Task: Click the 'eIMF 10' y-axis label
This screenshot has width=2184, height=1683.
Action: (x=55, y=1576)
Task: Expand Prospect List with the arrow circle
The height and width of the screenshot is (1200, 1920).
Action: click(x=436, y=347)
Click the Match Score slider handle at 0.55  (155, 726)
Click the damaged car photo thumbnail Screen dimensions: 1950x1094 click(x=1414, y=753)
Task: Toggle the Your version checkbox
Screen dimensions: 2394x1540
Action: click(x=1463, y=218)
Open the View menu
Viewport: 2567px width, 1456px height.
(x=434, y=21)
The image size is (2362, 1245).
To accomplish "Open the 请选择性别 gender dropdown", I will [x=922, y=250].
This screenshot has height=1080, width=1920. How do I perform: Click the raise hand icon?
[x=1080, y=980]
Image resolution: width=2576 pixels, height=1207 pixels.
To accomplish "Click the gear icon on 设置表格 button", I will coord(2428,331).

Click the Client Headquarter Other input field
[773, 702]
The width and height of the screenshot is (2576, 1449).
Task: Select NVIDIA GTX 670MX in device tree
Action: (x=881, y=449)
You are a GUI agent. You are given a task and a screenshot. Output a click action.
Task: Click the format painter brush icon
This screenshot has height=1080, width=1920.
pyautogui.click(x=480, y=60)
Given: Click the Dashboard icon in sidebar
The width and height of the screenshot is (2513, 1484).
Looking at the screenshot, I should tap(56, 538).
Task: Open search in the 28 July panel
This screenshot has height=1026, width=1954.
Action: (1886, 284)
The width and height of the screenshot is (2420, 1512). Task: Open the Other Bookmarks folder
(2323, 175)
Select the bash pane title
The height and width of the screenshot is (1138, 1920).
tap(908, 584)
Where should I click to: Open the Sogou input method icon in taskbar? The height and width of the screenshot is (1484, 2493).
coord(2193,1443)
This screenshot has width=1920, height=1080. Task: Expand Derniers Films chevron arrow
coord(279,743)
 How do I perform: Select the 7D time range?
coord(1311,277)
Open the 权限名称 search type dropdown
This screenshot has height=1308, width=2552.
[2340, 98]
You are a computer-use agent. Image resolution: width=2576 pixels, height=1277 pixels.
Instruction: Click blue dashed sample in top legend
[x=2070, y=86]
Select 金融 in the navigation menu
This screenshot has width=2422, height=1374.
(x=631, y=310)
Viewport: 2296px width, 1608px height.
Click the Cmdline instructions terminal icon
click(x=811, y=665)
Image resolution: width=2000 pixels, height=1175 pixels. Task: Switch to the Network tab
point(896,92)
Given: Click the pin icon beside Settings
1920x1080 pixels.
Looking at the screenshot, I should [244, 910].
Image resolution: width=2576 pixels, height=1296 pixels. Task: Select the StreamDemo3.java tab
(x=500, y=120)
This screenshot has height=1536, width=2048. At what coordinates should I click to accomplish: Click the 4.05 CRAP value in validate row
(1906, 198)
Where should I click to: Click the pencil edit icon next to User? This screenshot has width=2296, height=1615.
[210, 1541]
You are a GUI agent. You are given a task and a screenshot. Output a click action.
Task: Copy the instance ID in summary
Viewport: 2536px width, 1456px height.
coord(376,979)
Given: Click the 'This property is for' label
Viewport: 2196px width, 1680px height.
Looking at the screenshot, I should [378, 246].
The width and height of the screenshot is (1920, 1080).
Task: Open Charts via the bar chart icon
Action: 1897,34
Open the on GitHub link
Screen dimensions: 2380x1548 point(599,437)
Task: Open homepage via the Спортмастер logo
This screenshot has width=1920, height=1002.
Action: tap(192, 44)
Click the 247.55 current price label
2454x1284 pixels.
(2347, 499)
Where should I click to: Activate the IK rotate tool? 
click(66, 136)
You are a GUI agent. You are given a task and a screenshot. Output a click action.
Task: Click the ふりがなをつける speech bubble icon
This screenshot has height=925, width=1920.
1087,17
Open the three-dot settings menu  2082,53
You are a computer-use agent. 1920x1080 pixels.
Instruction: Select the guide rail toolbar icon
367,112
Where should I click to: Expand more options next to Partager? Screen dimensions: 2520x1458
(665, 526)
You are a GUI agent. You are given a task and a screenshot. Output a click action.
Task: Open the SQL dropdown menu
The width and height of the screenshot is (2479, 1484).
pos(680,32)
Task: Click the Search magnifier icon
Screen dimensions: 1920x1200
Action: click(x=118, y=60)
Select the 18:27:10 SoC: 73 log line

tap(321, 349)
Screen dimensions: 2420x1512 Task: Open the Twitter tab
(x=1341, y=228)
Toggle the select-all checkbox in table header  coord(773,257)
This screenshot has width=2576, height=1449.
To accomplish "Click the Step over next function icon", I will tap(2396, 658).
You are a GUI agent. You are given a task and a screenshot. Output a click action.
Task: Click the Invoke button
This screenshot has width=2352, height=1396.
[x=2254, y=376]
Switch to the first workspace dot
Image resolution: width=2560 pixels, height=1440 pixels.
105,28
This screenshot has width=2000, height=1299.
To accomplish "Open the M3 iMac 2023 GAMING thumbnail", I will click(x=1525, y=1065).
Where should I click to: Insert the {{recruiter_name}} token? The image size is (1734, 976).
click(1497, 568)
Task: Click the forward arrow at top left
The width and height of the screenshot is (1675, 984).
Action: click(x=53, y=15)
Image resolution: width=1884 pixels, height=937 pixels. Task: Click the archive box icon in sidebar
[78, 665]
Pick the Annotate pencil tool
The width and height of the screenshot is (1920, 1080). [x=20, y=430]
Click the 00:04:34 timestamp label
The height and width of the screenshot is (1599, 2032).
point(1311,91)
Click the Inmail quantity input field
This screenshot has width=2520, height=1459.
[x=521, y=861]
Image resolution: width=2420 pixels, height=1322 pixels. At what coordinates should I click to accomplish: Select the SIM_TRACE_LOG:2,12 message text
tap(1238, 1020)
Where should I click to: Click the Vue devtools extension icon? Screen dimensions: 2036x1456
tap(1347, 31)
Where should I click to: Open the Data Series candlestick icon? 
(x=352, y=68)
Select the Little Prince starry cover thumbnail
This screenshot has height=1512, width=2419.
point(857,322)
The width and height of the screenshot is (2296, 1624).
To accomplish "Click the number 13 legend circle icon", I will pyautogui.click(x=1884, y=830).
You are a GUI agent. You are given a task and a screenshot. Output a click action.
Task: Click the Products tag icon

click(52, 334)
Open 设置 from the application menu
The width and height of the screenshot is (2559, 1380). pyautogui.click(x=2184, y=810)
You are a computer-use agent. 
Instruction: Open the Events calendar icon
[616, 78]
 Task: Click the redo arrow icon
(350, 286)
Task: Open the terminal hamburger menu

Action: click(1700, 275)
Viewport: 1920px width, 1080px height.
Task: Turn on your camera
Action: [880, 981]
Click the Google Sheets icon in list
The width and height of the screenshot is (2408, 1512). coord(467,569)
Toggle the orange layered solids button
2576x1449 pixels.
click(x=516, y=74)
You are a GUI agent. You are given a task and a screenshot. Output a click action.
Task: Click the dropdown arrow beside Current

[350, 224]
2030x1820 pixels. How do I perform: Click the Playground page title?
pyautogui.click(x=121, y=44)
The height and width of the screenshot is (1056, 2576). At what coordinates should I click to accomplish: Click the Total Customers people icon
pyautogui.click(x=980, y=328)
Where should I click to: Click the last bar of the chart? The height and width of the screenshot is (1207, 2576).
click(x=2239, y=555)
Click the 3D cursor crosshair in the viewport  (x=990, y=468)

What needs to be done:
Could you write out all the entries word for word?

Written response:
Task: Click the 'eIMF 10' y-axis label
This screenshot has width=2184, height=1683.
Action: (x=55, y=1576)
Task: Expand Prospect List with the arrow circle
The height and width of the screenshot is (1200, 1920).
Action: click(x=436, y=347)
Click the Match Score slider handle at 0.55  (155, 726)
Click the damaged car photo thumbnail Screen dimensions: 1950x1094 click(x=1414, y=753)
Task: Toggle the Your version checkbox
Screen dimensions: 2394x1540
Action: click(x=1463, y=218)
Open the View menu
Viewport: 2567px width, 1456px height.
(x=434, y=21)
The image size is (2362, 1245).
To accomplish "Open the 请选择性别 gender dropdown", I will [x=922, y=250].
This screenshot has height=1080, width=1920. How do I perform: Click the raise hand icon?
[x=1080, y=980]
Image resolution: width=2576 pixels, height=1207 pixels.
To accomplish "Click the gear icon on 设置表格 button", I will coord(2428,331).

Click the Client Headquarter Other input field
[773, 702]
The width and height of the screenshot is (2576, 1449).
Task: Select NVIDIA GTX 670MX in device tree
Action: (x=881, y=449)
You are a GUI agent. You are given a task and a screenshot. Output a click action.
Task: Click the format painter brush icon
This screenshot has height=1080, width=1920.
pyautogui.click(x=480, y=60)
Given: Click the Dashboard icon in sidebar
The width and height of the screenshot is (2513, 1484).
Looking at the screenshot, I should tap(56, 538).
Task: Open search in the 28 July panel
This screenshot has height=1026, width=1954.
Action: (1886, 284)
The width and height of the screenshot is (2420, 1512). Task: Open the Other Bookmarks folder
(2323, 175)
Select the bash pane title
The height and width of the screenshot is (1138, 1920).
tap(908, 584)
Where should I click to: Open the Sogou input method icon in taskbar? The height and width of the screenshot is (1484, 2493).
coord(2193,1443)
This screenshot has width=1920, height=1080. Task: Expand Derniers Films chevron arrow
coord(279,743)
 How do I perform: Select the 7D time range?
coord(1311,277)
Open the 权限名称 search type dropdown
This screenshot has height=1308, width=2552.
[2340, 98]
You are a computer-use agent. Image resolution: width=2576 pixels, height=1277 pixels.
Instruction: Click blue dashed sample in top legend
[x=2070, y=86]
Select 金融 in the navigation menu
This screenshot has width=2422, height=1374.
(x=631, y=310)
Viewport: 2296px width, 1608px height.
Click the Cmdline instructions terminal icon
click(x=811, y=665)
Image resolution: width=2000 pixels, height=1175 pixels. Task: Switch to the Network tab
point(896,92)
Given: Click the pin icon beside Settings
1920x1080 pixels.
Looking at the screenshot, I should [244, 910].
Image resolution: width=2576 pixels, height=1296 pixels. Task: Select the StreamDemo3.java tab
(x=500, y=120)
This screenshot has height=1536, width=2048. At what coordinates should I click to accomplish: Click the 4.05 CRAP value in validate row
(1906, 198)
Where should I click to: Click the pencil edit icon next to User? This screenshot has width=2296, height=1615.
[210, 1541]
You are a GUI agent. You are given a task and a screenshot. Output a click action.
Task: Copy the instance ID in summary
Viewport: 2536px width, 1456px height.
coord(376,979)
Given: Click the 'This property is for' label
Viewport: 2196px width, 1680px height.
Looking at the screenshot, I should [378, 246].
The width and height of the screenshot is (1920, 1080).
Task: Open Charts via the bar chart icon
Action: 1897,34
Open the on GitHub link
Screen dimensions: 2380x1548 point(599,437)
Task: Open homepage via the Спортмастер logo
This screenshot has width=1920, height=1002.
Action: tap(192, 44)
Click the 247.55 current price label
2454x1284 pixels.
(2347, 499)
Where should I click to: Activate the IK rotate tool? 
click(66, 136)
You are a GUI agent. You are given a task and a screenshot. Output a click action.
Task: Click the ふりがなをつける speech bubble icon
This screenshot has height=925, width=1920.
1087,17
Open the three-dot settings menu  2082,53
You are a computer-use agent. 1920x1080 pixels.
Instruction: Select the guide rail toolbar icon
367,112
Where should I click to: Expand more options next to Partager? Screen dimensions: 2520x1458
(665, 526)
You are a GUI agent. You are given a task and a screenshot. Output a click action.
Task: Open the SQL dropdown menu
The width and height of the screenshot is (2479, 1484).
pos(680,32)
Task: Click the Search magnifier icon
Screen dimensions: 1920x1200
Action: click(x=118, y=60)
Select the 18:27:10 SoC: 73 log line

tap(321, 349)
Screen dimensions: 2420x1512 Task: Open the Twitter tab
(x=1341, y=228)
Toggle the select-all checkbox in table header  coord(773,257)
This screenshot has width=2576, height=1449.
To accomplish "Click the Step over next function icon", I will tap(2396, 658).
You are a GUI agent. You are given a task and a screenshot. Output a click action.
Task: Click the Invoke button
This screenshot has width=2352, height=1396.
[x=2254, y=376]
Switch to the first workspace dot
Image resolution: width=2560 pixels, height=1440 pixels.
105,28
This screenshot has width=2000, height=1299.
To accomplish "Open the M3 iMac 2023 GAMING thumbnail", I will click(x=1525, y=1065).
Where should I click to: Insert the {{recruiter_name}} token? The image size is (1734, 976).
click(1497, 568)
Task: Click the forward arrow at top left
The width and height of the screenshot is (1675, 984).
Action: click(x=53, y=15)
Image resolution: width=1884 pixels, height=937 pixels. Task: Click the archive box icon in sidebar
[78, 665]
Pick the Annotate pencil tool
The width and height of the screenshot is (1920, 1080). [x=20, y=430]
Click the 00:04:34 timestamp label
The height and width of the screenshot is (1599, 2032).
point(1311,91)
Click the Inmail quantity input field
This screenshot has width=2520, height=1459.
[x=521, y=861]
Image resolution: width=2420 pixels, height=1322 pixels. At what coordinates should I click to accomplish: Select the SIM_TRACE_LOG:2,12 message text
tap(1238, 1020)
Where should I click to: Click the Vue devtools extension icon? Screen dimensions: 2036x1456
tap(1347, 31)
Where should I click to: Open the Data Series candlestick icon? 
(x=352, y=68)
Select the Little Prince starry cover thumbnail
This screenshot has height=1512, width=2419.
point(857,322)
The width and height of the screenshot is (2296, 1624).
To accomplish "Click the number 13 legend circle icon", I will pyautogui.click(x=1884, y=830).
You are a GUI agent. You are given a task and a screenshot. Output a click action.
Task: Click the Products tag icon

click(52, 334)
Open 设置 from the application menu
The width and height of the screenshot is (2559, 1380). pyautogui.click(x=2184, y=810)
You are a computer-use agent. 
Instruction: Open the Events calendar icon
[616, 78]
 Task: Click the redo arrow icon
(350, 286)
Task: Open the terminal hamburger menu

Action: click(1700, 275)
Viewport: 1920px width, 1080px height.
Task: Turn on your camera
Action: [880, 981]
Click the Google Sheets icon in list
The width and height of the screenshot is (2408, 1512). coord(467,569)
Toggle the orange layered solids button
2576x1449 pixels.
click(x=516, y=74)
You are a GUI agent. You are given a task and a screenshot. Output a click action.
Task: Click the dropdown arrow beside Current

[350, 224]
2030x1820 pixels. How do I perform: Click the Playground page title?
pyautogui.click(x=121, y=44)
The height and width of the screenshot is (1056, 2576). At what coordinates should I click to accomplish: Click the Total Customers people icon
pyautogui.click(x=980, y=328)
Where should I click to: Click the last bar of the chart? The height and width of the screenshot is (1207, 2576).
click(x=2239, y=555)
Click the 3D cursor crosshair in the viewport  (x=990, y=468)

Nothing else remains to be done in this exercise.